- What needs to be done -
Word for word, repeat each of the records below.

- Information given -
○ ○ ○ ○
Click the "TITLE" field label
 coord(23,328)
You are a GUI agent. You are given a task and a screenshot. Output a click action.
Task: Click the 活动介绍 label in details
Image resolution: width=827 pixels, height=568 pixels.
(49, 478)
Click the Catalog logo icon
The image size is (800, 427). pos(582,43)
○ ○ ○ ○
- Output for this task -
Click the "TITLE" field label
 coord(23,328)
You are a GUI agent. You are given a task and a screenshot. Output a click action.
Task: Click the 活动介绍 label in details
Image resolution: width=827 pixels, height=568 pixels.
(49, 478)
Click the Catalog logo icon
The image size is (800, 427). pos(582,43)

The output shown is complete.